Distributed File Storage with MogileFS

Where did it come from?

The folks over at Danga Interactive (creators of LiveJournal) have developed an open source distributed filesystem called MogileFS that has become quite popular in the Rails community. Danga is also responsible for the well-known memcached memory caching system.

MogileFS has been around since mid-2004 (publicly) and was developed by Danga for use in LiveJournal. The Rails community became aware of MogileFS when The Robot Co-op, creators of the 43-* series of sites, began to use it for image storage and released a Ruby client for it. Eric Hodel has written some helpful articles about his experiences with MogileFS and Ruby on his blog.

My experience with MogileFS has been largely positive. Like any good tool, however, MogileFS works best when used for its intended purpose. MogileFS was designed to be an application-level utility, leaving the responsibility of file management ultimately up to the application. I tried to use MogileFS as more of a distributed mirror system, serving files directly off of the MogileFS storage nodes. That didn't work so well, I would suggest finding another tool if you're trying to do something like that.

What does it do?

Let me re-state the purpose of MogileFS: an application-level distributed filesystem. That means that your application should be the only entity communicating with the storage nodes, so any files going in to or coming out of the filesystem go through your application first. A classic example is image storage. You have a web app that stores a lot of images (profile pictures, for instance), and you clearly don't want to store the images on disk on the web server. Local storage won't scale at all. So what to do? Put the images in a nebulous, pseudo-infinite array of storage. To your application, MogileFS behaves kind of like a hash map: put a file in with a unique key, and you can fetch it later with the same key. Files can be accessed from anywhere, so scaling is no longer a concern. Storage nodes can be added on the fly, and files are automatically replicated, so storage space and backup are no longer concerns either.

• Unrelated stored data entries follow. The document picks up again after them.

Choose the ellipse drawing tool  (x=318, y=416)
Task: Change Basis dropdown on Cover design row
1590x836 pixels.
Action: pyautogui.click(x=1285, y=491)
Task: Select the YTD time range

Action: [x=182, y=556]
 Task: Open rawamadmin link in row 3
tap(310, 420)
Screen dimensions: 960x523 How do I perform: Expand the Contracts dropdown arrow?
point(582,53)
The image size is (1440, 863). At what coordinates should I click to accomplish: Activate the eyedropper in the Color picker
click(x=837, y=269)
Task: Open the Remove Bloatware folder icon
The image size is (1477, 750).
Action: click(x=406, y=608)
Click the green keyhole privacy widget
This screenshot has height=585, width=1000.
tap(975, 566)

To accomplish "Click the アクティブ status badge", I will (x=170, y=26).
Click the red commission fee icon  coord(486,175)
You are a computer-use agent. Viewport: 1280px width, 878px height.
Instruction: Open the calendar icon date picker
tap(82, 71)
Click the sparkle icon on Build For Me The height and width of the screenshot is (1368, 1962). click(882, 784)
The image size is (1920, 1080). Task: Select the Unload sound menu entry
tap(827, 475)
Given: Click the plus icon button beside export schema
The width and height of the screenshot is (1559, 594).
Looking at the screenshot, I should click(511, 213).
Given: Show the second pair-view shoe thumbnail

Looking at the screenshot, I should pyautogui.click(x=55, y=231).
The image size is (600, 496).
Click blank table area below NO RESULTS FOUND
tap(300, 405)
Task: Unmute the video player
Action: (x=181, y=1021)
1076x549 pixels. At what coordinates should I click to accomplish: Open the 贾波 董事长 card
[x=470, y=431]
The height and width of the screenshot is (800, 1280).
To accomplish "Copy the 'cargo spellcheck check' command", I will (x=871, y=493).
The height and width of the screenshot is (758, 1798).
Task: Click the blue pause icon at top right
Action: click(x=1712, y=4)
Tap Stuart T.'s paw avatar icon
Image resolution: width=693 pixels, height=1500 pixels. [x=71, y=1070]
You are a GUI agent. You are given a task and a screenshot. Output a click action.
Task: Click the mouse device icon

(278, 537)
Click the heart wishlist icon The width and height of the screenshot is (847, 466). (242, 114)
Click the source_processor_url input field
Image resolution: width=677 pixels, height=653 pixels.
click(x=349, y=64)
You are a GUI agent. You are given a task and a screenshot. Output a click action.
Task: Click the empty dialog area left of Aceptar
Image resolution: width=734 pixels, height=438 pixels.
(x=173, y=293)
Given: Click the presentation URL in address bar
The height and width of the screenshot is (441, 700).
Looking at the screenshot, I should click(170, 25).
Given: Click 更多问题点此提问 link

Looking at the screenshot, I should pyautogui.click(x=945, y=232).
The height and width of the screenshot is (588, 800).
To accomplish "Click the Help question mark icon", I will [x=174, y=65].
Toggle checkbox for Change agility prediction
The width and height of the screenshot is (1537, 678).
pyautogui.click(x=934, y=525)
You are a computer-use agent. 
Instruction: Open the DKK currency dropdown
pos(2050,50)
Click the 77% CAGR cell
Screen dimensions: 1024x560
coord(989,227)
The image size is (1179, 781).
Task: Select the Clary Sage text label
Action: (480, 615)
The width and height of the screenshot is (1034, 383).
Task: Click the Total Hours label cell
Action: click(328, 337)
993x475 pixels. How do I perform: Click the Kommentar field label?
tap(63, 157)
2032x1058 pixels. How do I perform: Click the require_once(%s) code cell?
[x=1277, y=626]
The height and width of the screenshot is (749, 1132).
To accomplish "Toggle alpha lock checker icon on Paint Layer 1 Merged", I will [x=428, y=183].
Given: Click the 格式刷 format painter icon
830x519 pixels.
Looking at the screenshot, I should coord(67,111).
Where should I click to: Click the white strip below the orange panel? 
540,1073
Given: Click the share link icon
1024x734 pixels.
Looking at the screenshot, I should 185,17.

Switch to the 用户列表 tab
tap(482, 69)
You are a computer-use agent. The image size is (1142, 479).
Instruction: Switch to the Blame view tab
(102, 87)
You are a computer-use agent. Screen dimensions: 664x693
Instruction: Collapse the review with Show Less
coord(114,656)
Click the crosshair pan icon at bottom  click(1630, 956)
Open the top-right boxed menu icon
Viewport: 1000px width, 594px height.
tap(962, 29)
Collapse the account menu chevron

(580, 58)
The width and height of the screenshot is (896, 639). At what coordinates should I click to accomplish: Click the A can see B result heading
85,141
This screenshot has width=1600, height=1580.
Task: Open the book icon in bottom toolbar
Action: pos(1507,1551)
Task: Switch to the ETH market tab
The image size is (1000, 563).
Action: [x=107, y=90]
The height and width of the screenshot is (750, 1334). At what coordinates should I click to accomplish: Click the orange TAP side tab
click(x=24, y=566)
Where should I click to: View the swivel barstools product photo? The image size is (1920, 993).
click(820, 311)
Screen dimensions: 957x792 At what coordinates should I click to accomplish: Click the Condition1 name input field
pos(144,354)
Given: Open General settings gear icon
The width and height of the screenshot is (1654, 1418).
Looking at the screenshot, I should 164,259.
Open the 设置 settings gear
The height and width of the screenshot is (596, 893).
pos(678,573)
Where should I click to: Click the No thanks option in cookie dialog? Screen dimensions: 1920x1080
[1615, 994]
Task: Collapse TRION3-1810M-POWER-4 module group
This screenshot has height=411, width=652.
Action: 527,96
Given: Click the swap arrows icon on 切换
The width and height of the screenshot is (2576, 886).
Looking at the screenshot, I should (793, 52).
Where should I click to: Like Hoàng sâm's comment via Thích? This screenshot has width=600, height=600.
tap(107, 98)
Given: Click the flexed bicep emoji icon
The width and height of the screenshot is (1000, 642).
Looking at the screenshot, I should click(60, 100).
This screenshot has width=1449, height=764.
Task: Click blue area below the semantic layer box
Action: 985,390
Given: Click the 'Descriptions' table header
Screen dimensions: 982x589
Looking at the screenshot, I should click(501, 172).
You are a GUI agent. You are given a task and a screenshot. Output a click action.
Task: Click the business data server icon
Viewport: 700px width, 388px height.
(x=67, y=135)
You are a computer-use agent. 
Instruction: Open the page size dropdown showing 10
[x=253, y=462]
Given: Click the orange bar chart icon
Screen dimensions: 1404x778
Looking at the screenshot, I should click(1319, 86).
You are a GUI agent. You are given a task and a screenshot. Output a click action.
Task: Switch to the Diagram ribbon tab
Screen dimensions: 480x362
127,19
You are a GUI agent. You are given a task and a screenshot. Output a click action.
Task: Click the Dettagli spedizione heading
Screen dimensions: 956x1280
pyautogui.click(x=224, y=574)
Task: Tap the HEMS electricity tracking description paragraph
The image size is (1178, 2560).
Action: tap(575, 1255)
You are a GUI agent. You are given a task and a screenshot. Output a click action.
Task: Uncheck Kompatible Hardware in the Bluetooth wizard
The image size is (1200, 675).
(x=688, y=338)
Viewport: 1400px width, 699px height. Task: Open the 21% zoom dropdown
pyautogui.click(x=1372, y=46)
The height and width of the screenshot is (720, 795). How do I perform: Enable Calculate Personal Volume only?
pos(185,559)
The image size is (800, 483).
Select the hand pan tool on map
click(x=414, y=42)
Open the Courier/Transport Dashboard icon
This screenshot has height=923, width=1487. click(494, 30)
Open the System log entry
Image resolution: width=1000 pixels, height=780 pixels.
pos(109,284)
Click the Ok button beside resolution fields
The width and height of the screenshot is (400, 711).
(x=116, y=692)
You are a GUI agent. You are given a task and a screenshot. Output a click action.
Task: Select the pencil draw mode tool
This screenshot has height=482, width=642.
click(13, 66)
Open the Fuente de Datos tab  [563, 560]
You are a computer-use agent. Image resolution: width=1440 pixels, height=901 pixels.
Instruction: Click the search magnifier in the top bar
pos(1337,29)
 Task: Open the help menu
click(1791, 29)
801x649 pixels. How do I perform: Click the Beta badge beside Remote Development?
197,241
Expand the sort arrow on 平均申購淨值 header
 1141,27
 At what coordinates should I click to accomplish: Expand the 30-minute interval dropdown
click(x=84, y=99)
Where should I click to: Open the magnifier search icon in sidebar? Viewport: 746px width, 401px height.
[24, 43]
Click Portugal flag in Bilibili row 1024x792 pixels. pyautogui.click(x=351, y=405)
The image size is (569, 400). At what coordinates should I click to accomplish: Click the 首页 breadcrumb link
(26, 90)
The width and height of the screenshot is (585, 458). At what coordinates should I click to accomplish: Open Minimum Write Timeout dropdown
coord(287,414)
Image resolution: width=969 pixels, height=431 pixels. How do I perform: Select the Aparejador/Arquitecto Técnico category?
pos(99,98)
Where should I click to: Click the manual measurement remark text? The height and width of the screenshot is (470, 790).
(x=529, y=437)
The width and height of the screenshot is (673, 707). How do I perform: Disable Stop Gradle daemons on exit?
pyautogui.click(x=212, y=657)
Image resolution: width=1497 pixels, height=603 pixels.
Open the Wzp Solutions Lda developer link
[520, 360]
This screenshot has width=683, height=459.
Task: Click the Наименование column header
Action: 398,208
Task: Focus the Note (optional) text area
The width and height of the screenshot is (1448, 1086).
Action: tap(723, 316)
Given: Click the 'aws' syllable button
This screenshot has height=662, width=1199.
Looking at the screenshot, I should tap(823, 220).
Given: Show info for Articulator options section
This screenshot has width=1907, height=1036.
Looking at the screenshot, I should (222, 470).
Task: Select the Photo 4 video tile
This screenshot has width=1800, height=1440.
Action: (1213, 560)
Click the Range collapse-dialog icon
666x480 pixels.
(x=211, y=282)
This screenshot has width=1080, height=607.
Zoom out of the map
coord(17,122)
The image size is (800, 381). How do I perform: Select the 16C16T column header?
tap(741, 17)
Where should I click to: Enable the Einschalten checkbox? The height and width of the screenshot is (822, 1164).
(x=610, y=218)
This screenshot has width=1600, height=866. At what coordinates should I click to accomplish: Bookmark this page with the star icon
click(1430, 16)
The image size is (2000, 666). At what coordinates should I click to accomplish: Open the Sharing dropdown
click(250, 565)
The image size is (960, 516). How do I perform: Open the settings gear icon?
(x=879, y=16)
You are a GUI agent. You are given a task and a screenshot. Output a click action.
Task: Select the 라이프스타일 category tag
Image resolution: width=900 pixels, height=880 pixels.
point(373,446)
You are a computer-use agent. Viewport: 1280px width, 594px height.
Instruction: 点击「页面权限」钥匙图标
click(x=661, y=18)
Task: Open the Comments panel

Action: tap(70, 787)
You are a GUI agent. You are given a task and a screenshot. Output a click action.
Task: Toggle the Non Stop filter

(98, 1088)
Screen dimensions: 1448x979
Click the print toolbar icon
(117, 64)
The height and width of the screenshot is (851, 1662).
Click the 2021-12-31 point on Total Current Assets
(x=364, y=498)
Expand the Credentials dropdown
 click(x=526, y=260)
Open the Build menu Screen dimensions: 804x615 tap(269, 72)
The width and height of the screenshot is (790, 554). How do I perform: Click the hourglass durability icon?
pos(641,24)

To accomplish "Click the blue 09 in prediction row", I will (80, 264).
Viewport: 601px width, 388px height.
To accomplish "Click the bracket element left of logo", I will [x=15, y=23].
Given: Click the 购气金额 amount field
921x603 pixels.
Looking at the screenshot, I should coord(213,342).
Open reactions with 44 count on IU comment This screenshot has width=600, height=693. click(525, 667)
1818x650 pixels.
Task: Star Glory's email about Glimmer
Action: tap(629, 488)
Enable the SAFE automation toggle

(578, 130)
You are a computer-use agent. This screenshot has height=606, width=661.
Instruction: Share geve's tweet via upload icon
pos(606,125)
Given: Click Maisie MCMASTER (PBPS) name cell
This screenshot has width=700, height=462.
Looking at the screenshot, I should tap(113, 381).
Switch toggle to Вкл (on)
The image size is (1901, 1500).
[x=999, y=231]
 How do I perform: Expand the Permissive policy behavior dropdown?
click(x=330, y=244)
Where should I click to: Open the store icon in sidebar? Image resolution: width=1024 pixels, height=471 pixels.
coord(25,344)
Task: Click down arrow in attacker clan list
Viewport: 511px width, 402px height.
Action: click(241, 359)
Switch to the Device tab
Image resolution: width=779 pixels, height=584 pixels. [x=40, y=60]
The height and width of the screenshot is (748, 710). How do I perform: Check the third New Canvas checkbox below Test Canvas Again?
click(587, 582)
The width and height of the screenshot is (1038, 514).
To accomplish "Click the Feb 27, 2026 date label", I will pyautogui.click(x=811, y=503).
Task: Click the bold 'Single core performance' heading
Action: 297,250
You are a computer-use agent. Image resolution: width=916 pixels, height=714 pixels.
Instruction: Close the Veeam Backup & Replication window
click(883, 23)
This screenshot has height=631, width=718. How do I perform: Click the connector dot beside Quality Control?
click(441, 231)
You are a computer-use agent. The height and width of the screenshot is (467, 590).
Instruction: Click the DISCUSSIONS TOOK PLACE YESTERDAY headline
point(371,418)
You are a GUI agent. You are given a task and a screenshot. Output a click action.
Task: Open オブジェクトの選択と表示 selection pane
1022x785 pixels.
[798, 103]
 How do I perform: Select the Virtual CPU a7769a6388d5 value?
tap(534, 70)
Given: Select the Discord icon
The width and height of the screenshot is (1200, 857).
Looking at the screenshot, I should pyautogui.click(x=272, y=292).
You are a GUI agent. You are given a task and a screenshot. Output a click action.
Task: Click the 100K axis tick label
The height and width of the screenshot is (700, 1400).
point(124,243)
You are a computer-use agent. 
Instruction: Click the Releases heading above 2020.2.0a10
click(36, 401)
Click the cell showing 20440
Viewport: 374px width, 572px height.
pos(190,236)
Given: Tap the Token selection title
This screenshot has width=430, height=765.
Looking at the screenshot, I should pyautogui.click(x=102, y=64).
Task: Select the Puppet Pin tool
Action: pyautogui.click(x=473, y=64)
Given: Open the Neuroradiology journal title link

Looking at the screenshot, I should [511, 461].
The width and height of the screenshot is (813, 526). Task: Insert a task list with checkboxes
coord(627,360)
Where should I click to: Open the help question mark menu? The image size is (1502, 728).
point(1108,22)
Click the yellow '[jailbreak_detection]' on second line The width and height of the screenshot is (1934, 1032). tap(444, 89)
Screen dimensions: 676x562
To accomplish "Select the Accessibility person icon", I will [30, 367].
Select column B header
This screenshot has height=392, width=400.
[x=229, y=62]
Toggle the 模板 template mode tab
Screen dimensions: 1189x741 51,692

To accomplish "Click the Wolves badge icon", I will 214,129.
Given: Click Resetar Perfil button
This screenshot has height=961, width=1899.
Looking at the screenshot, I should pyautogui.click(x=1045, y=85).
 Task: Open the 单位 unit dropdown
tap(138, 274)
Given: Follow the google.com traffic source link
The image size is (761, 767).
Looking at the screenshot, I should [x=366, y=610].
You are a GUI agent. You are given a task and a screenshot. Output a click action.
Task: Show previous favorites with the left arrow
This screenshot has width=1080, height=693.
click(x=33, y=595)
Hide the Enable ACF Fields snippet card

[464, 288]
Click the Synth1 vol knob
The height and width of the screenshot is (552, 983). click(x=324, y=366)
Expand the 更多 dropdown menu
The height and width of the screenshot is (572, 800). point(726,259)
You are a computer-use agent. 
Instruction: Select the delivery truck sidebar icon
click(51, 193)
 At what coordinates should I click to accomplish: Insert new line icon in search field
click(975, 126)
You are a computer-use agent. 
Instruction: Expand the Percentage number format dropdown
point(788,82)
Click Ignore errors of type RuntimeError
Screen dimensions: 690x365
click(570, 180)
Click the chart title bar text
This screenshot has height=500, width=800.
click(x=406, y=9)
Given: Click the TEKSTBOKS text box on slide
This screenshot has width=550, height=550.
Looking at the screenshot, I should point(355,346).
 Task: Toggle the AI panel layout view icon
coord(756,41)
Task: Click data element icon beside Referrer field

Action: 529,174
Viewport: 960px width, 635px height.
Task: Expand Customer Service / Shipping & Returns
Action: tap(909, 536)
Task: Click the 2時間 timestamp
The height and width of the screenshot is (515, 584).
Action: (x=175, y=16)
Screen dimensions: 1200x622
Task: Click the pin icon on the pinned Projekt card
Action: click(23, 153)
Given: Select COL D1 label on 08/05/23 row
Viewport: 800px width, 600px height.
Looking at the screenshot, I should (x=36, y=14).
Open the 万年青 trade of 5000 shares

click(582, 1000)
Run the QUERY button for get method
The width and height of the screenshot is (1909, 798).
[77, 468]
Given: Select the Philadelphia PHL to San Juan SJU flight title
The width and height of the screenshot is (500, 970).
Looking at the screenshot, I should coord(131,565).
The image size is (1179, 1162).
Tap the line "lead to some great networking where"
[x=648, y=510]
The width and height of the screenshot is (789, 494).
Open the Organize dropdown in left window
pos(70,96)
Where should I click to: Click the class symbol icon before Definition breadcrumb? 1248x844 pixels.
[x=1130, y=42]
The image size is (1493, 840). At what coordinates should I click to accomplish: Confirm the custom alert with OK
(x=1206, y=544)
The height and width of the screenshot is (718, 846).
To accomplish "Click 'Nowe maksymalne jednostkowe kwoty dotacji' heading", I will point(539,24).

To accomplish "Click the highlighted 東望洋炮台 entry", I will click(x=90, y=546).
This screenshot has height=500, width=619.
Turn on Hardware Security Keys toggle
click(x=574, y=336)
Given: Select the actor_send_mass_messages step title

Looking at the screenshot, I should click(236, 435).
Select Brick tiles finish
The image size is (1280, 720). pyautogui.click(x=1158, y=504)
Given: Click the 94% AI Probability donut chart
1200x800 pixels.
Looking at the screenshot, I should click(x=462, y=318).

Here's a quick overview of the MogileFS architecture. The storage nodes are where the files are actually stored (obviously). Your application communicates with the trackers, who have well-known hostnames. The trackers use a DB server (could be on the same machine) to store metadata. Other key vocabularly words to know are domains, which distinguish files for different applications, and classes, which distinguish file types.

Do it.

So if you're searching for a simple, scalable file storage solution, give MogileFS a try. It's fairly easy to set up, and it works! MogileFS has seen extensive, large-scale production use, so you don't need to worry about it being unproven. The Ruby client is very easy to use, so integrating it with a Rails app is a breeze.